--- Start SUPPLIED DATA ---

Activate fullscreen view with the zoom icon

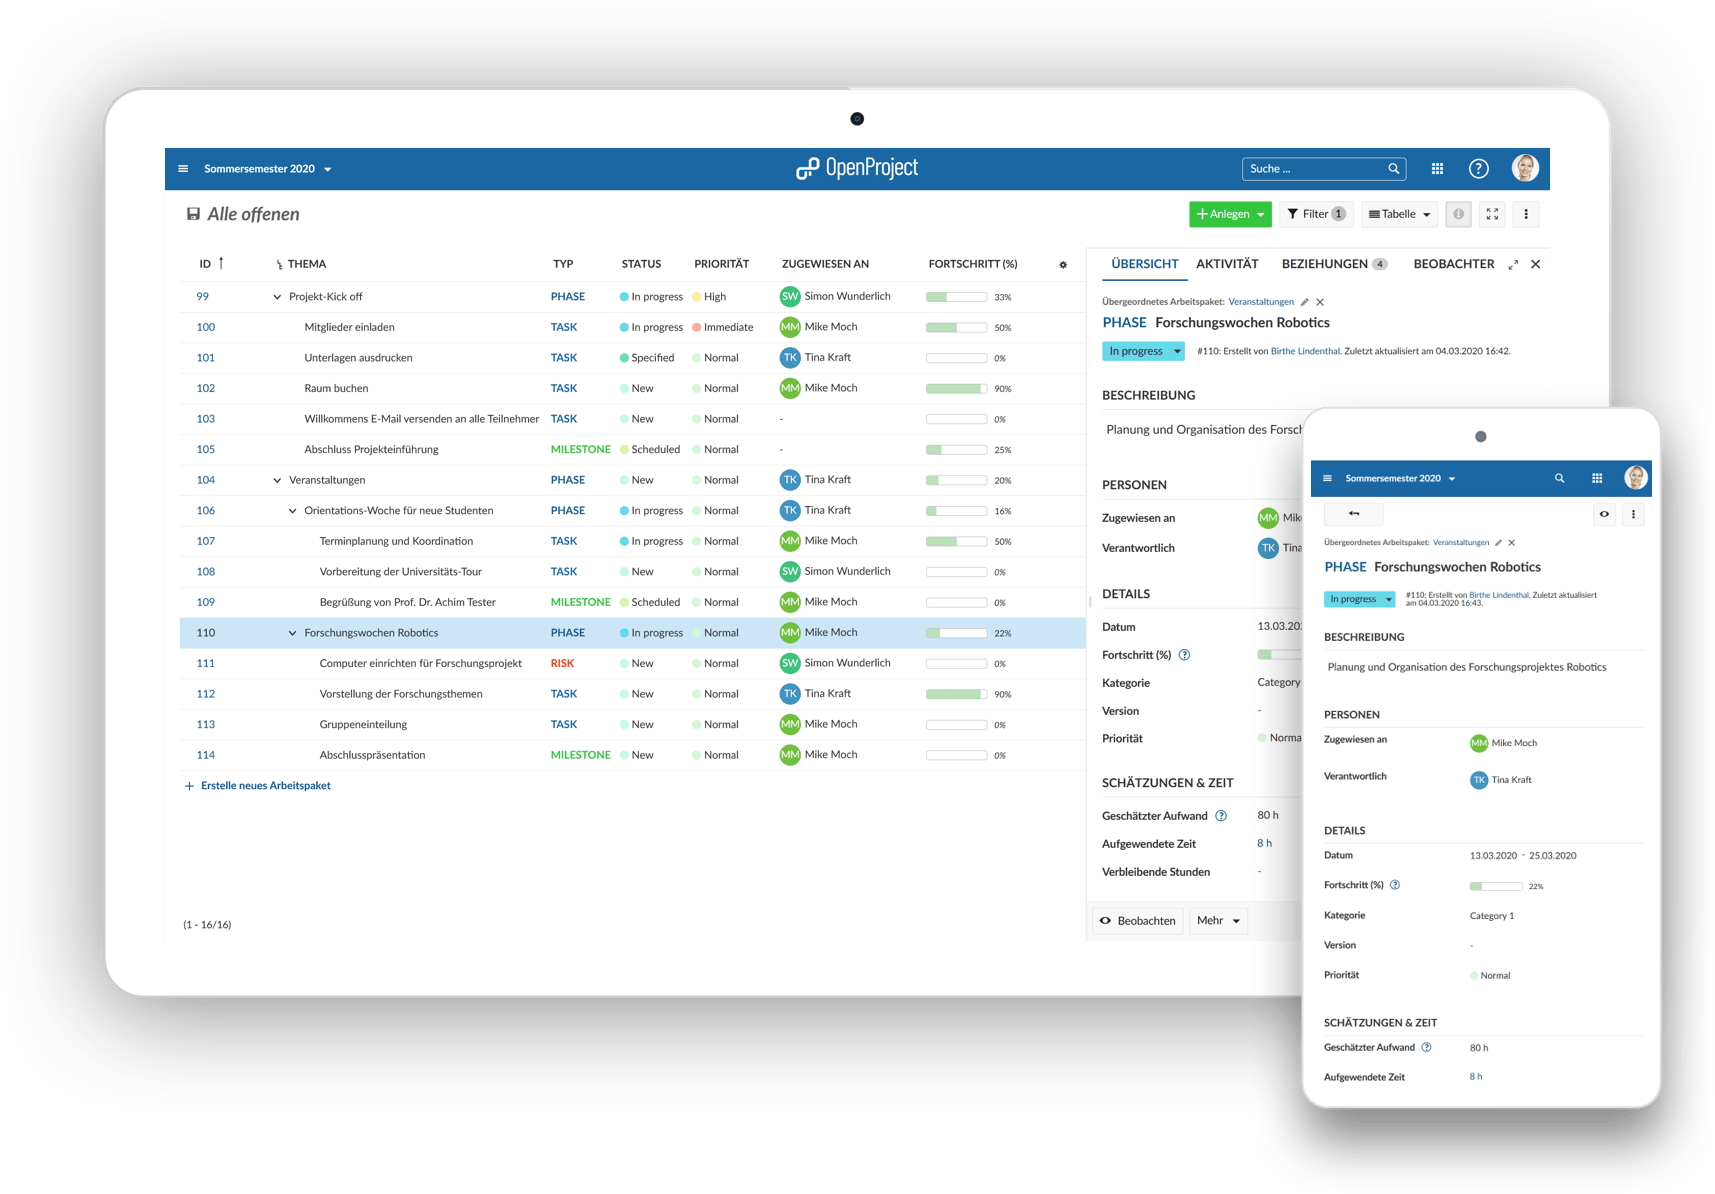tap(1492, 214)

--- End SUPPLIED DATA ---
--- Start SUPPLIED DATA ---

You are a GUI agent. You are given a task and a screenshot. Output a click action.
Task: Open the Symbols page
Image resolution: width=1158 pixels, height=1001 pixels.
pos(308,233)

--- End SUPPLIED DATA ---

(INSTRUCTIONS TO FOLLOW) Can you reproduce word for word the lines that start with the one containing "You are a GUI" and run through the one containing "pos(308,233)"?

(EXERCISE SOLUTION)
You are a GUI agent. You are given a task and a screenshot. Output a click action.
Task: Open the Symbols page
Image resolution: width=1158 pixels, height=1001 pixels.
pos(308,233)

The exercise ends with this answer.